Fig. 3

scarb2a mutant notochord and trunk defects. All embryos and larvae were obtained from scarb2a^hi1463Tg heterozygous parents. A-C,J,L,N: Images from nonphenotypic (noncarrier) zebrafish embryos and larvae. D-I,K,M,O: Embryos or larvae homozygous for the scarb2a^hi1463Tg mutagenic insertion. A,D,G: DIC microscopy images, composites of several photos obtained at 10X, corresponding to regions indicated in the blue boxes of low-magnification photos (B,E,H), respectively, but zoomed 5 times larger, allowing the observation of notochord characteristics in detail. C,F,I: The regions in red boxes in (A,D,G), respectively, zoomed 4 times larger to see the shape of notochord vacuoles; these images were obtained at 20X. Insets show the genotyping analysis demonstrating that the images in (A-C) were from a noncarrier embryo, images in (D-F) correspond to an homozygous mutant embryo, and the images in (G-I) were also from a homozygous embryo that does not show the small vacuole phenotype due to the micro-injection of scarb2a mRNA. A,D,G and C,F,I: Embryos at 1 dpf obtained with 10X and 20X objectives, respectively, using DIC microscopy. J-M: Rescue experiment showing 5 dpf non-microinjected larvae to the left and microinjected larvae to the right, in side views. Insets show the same larvae in dorsal views. While 23.3% of non-microinjected larvae from a scarb2a^hi1463Tg heterozygous cross show the trunk upward-bending defect (phenotype), only 7.7% of the scarb2a mRNA microinjected larvae show the same defect, and it is less severe.
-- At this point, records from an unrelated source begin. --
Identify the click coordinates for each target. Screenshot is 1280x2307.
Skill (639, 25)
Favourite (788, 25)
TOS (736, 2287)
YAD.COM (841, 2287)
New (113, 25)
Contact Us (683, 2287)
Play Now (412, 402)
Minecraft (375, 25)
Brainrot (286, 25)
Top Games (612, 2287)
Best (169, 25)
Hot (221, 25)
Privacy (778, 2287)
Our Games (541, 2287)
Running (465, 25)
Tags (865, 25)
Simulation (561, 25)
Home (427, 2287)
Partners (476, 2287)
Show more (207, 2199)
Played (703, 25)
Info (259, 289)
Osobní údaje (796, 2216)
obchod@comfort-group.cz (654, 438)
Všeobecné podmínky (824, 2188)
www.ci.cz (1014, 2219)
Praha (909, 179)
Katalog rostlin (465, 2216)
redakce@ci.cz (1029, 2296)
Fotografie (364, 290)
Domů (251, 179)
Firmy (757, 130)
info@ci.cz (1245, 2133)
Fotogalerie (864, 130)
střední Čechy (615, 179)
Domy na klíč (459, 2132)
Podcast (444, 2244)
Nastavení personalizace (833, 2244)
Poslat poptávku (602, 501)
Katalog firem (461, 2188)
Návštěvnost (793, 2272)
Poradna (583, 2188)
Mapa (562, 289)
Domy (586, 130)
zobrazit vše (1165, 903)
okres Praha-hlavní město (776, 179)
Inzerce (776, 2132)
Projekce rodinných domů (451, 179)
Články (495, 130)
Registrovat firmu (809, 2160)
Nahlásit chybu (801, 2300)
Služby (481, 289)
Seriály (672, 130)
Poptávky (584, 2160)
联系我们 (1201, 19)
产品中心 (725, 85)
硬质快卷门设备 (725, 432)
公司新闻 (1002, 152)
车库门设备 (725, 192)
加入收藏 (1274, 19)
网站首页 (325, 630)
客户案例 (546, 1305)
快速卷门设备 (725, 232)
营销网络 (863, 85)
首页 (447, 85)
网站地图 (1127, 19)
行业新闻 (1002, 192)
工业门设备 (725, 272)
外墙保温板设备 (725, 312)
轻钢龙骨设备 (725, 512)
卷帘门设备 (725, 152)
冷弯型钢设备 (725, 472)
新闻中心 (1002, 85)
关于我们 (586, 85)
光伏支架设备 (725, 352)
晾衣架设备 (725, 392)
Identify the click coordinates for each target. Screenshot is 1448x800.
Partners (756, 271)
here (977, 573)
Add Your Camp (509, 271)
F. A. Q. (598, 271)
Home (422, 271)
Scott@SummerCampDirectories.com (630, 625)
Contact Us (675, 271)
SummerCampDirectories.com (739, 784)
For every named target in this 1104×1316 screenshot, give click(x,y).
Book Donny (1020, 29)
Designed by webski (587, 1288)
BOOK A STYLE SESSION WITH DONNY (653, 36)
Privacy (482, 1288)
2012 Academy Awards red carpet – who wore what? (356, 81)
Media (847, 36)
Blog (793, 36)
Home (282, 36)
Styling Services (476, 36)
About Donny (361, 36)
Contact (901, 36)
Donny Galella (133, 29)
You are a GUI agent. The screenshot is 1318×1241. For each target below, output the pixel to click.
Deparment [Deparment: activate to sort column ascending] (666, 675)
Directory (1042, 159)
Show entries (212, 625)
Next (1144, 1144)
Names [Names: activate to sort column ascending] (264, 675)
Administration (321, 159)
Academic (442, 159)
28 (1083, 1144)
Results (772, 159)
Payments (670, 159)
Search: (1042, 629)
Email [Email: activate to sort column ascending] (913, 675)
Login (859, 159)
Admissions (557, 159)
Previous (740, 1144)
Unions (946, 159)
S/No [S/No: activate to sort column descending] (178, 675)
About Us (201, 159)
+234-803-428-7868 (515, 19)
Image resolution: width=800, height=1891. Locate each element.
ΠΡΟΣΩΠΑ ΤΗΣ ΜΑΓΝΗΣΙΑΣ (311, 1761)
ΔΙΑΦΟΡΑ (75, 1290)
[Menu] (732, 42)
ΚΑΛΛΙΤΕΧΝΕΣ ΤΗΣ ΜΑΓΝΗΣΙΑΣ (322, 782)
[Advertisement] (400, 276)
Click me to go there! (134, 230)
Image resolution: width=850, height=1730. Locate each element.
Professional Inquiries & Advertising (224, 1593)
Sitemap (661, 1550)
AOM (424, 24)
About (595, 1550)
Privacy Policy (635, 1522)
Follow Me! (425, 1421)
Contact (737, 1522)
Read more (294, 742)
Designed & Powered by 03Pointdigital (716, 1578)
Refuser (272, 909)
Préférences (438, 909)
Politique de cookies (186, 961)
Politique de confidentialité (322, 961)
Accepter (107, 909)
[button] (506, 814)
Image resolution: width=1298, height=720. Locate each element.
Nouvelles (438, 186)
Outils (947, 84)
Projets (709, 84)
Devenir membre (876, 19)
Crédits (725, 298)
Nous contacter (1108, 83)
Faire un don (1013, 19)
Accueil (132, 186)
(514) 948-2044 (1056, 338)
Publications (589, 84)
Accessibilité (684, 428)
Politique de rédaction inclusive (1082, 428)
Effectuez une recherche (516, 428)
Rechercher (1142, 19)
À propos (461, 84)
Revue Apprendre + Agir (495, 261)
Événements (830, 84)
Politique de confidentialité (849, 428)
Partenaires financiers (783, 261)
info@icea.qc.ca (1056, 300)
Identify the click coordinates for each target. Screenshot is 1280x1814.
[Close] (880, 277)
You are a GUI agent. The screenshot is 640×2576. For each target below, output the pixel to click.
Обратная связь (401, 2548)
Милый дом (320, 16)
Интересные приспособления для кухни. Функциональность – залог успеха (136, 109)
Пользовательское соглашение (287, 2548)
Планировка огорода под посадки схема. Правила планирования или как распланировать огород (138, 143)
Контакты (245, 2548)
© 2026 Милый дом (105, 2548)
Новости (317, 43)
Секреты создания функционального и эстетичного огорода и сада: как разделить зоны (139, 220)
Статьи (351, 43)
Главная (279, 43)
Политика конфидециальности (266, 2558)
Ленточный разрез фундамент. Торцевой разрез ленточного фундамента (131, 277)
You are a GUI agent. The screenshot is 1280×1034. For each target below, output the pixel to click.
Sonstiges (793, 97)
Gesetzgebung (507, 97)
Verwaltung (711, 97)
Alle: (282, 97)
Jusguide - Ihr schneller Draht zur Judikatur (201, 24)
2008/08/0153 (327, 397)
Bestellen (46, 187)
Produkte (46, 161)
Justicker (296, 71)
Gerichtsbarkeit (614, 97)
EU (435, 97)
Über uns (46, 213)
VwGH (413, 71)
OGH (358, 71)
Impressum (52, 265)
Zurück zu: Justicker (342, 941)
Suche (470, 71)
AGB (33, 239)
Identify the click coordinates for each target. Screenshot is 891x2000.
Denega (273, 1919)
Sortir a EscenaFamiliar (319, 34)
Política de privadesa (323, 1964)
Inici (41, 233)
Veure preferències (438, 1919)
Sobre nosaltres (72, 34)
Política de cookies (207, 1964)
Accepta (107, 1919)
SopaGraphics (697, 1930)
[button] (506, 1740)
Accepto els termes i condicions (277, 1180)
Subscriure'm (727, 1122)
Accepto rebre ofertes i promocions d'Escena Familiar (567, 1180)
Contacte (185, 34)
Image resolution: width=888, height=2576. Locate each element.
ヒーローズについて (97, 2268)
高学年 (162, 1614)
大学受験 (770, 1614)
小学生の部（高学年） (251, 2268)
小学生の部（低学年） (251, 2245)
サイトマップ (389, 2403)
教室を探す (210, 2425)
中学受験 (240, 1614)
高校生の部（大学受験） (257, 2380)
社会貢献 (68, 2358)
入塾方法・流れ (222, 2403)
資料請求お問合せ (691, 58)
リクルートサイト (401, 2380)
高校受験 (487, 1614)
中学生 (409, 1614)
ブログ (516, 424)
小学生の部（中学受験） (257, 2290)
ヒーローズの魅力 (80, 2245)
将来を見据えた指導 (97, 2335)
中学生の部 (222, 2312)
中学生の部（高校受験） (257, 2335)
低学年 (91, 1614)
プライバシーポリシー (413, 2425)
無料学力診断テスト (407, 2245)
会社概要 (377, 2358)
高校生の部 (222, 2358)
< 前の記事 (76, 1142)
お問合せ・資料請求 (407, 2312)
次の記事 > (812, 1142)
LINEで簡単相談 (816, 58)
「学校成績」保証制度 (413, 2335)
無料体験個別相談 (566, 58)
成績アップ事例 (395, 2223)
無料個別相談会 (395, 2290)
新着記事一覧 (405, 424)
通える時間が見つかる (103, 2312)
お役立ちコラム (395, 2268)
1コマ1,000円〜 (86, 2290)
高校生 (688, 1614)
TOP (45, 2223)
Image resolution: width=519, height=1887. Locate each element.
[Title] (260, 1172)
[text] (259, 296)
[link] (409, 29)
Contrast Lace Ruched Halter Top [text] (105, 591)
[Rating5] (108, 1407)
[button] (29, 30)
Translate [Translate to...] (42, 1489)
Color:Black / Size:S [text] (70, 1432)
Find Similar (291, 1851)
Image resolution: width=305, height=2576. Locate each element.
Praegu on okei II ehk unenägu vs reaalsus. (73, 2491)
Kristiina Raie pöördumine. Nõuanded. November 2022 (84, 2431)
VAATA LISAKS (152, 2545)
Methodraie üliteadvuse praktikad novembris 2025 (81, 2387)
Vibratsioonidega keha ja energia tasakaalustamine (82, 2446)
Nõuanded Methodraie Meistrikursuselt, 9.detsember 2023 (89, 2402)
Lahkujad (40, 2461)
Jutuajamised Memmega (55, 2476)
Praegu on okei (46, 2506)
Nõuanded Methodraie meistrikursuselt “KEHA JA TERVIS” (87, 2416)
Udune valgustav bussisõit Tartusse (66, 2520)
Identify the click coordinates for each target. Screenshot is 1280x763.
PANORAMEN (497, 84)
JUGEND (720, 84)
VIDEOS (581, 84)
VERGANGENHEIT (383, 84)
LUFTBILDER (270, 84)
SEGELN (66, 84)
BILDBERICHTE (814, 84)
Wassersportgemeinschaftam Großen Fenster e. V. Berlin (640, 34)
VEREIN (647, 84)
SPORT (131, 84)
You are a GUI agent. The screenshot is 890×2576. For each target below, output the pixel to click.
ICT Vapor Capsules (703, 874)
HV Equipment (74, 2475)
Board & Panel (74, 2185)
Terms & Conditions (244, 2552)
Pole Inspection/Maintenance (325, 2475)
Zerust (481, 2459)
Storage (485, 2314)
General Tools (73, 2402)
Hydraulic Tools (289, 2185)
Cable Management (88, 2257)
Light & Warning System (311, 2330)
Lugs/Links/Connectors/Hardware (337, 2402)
The number in parentheses is the proportion of phenotypic larvae with respect to total larvae in the experiment. N,O,P: Electron Microscopy of WT and scarb2a^hi1463Tg homozygous 3 dpf larvae. Longitudinal sections (dotted boxes) were obtained from sections made in the direction of the double arrowed line. A-M: These fish were genotyped as described in the Experimental procedures section. Scale bars = 250 µm in (B,E,H,J-M) 100 µm in (A,D,G) 20 µm in (C,F,I,N,O) respectively.